Если же это неверно, если Паша только говорил, а не сделал, то есть если он в Москву не ездил, с Катковым не говорил и даже не писал ему (это почти что всё равно, впрочем, то есть писать или видеться лично) - то, пожалуйста, не говорите Паше, что это я знаю через Анну Николавну. Боюсь, что он ей очень нагрубит. Одним словом, во всяком случае, про Анну Николавну ему ни слова. На Вас же смотрю как на провидение. А Каткову все-таки письмо пошлю; нельзя. Если Паша не виноват, то есть у Каткова не был, то я так ведь напишу, что ему лично не очень повредит: увлечение молодого человека, которого там и не знают. С своей стороны, скажу Вам, что мне жаль Пашу; я его не ужасно виню: действительно, молодость, совершенная невыдержанность. Это надо извинить и не поступать круто, потому что до погибели, будучи таким дурачком, - недалеко. А я ведь воображал, что он за ум взялся и понял, что ему уже (без очень малого) 21 год и что надо трудиться, если нет капиталу. Я думал, что, поступив на службу, он понял наконец, что честный труд его обязанность, равно как и всякого, и что нельзя же упорно и никого не слушая, как бы дав себе слово - ничего не делать и стать на том. А он, как теперь я понимаю, вообразил, что он мне этим милость сделал, что стал служить. И кто вбил ему в голову, что я обязан его содержать вечно, даже после 21-го года? Слова его Анне Николавне (которые, уж конечно, верны): "Я знать не хочу, что он сам нуждается; он обязан меня содержать", слишком значительны в известном смысле для меня: это значит, что он не любит меня. Конечно, я первый извиняю и знаю, что значит увлечение и заносчивое слово, то есть знаю, что слово не дело. Я всю жизнь помогать ему буду и желаю. Но вот беда: много ль он потрудился-то для себя? Три месяца он не получал только от меня пенсиона; но все-таки в эти три месяца он получил от меня 20 руб. деньгами и 30 р. я заплатил за него долгу Эм<илии> Федоровне. Итак, в сущности, он только один месяц не получал! И тут стосковаться уж успел! Стало быть, не способен же этот человек для себя трудиться! Мысль не отрадная. Уж конечно, я из последнего необходимого посылаю теперь и ему и Эм<илии> Федоровне. А ведь я уверен, что и у Эм<илии> Федоровны меня бранят на чем свет стоит. И к тому же я человек больной. Ну если работать не в состоянии буду - что тогда?

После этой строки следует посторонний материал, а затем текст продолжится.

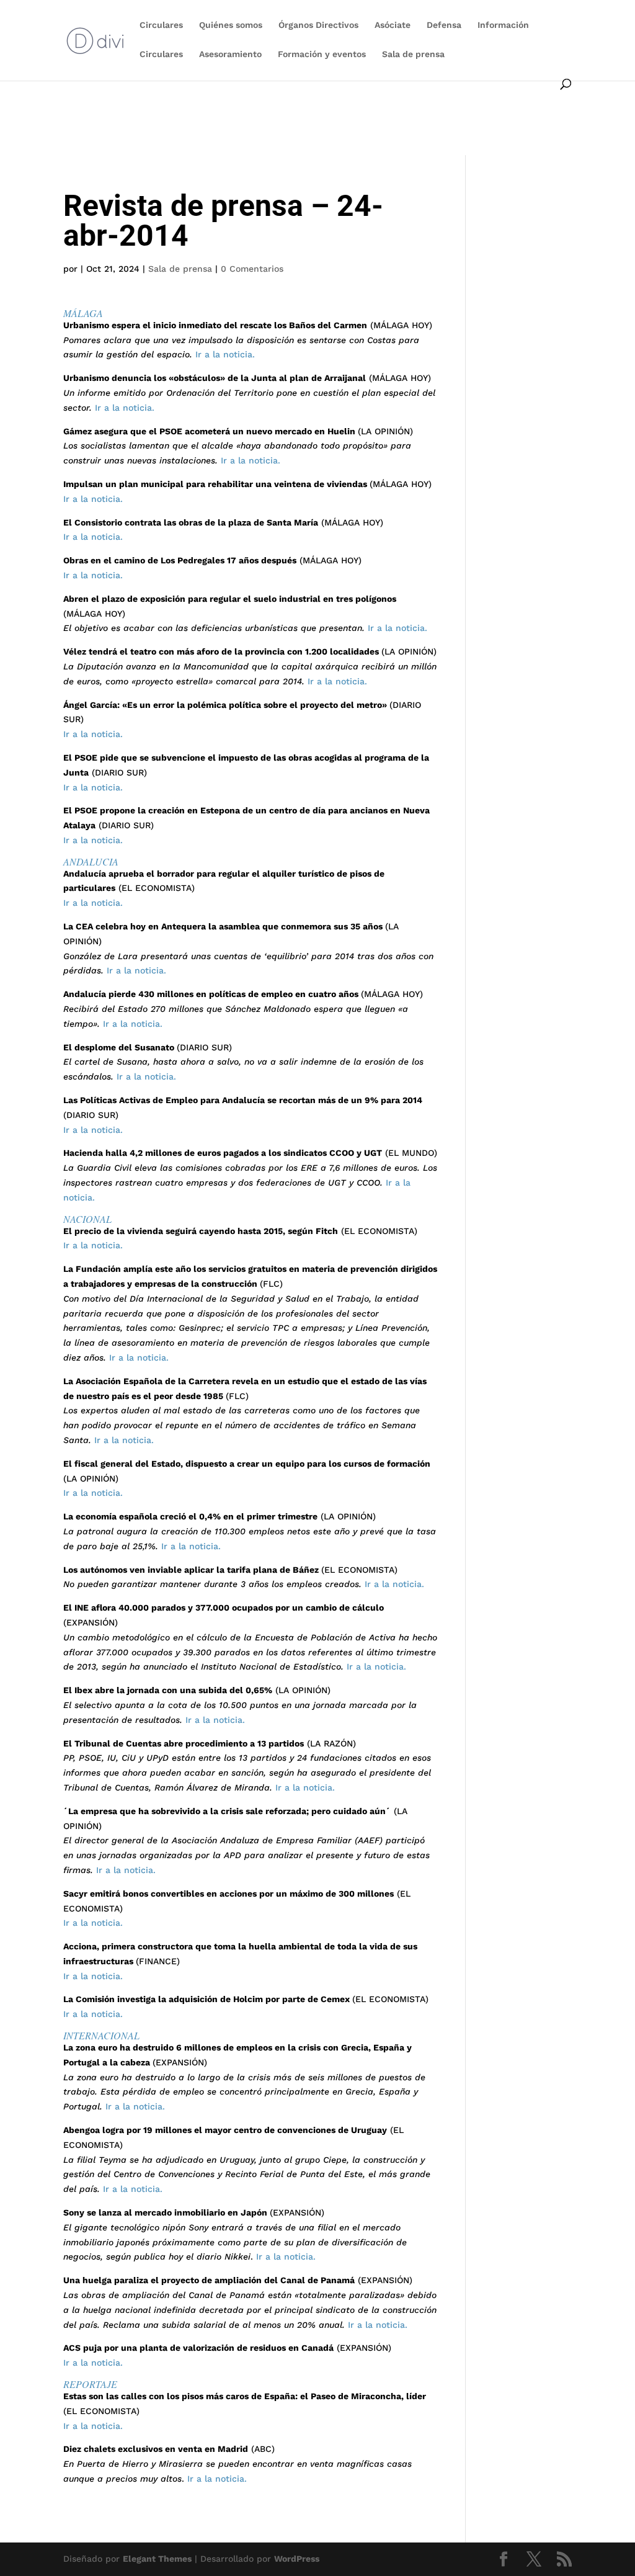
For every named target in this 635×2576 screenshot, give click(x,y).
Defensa (444, 25)
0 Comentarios (252, 269)
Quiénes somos (230, 25)
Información (503, 25)
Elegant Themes (157, 2559)
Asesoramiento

Голубчик, Вы один мое провидение и истинный друг! Ваше вчерашнее письмо воскресило меня. Никогда тяжело и труднее не было ничего в моей жизни. 22 февраля (нашего стиля) жена (после ужасных 30-часовых страданий) родила мне дочь и до сих пор больна, и тут знаете как нервы расстроены, надо удалять всякое неприятное известие, она же меня так любит. Соня, дочь, здоровый, крупный, красивый, милый, великолепный ребенок: я положительно половину дня целую ее и не могу отойти. Это хорошо; но вот что дурно: денег 30 франков; все до последней тряпки, моей и жены, заложены. Долги настоятельные, необходимые, немедленные. Вся надежда на Каткова и беспрерывная мысль: а что если не пришлют? Измучившее нас обоих известие о Паше. Страшная и беспрерывная боязнь моя, мешающая мне ночью спать: что если Аня захворает? (сегодня 10-й день), а у меня не на что ни доктора позвать, ни лекарства купить. Еще не начатая 3-я часть романа, которую я обязался честным словом доставить к 1-му апреля нашего стиля в Редакцию. Вчера ночью радикально измененный (в 3-й уже раз) весь план 3-й и 4-й части (а стало быть, еще три дня, по крайней мере, надо употребить на обдумывание нового расположения); усилившееся расстройство нервов и число и сила припадков, - одним словом, вот мое положение!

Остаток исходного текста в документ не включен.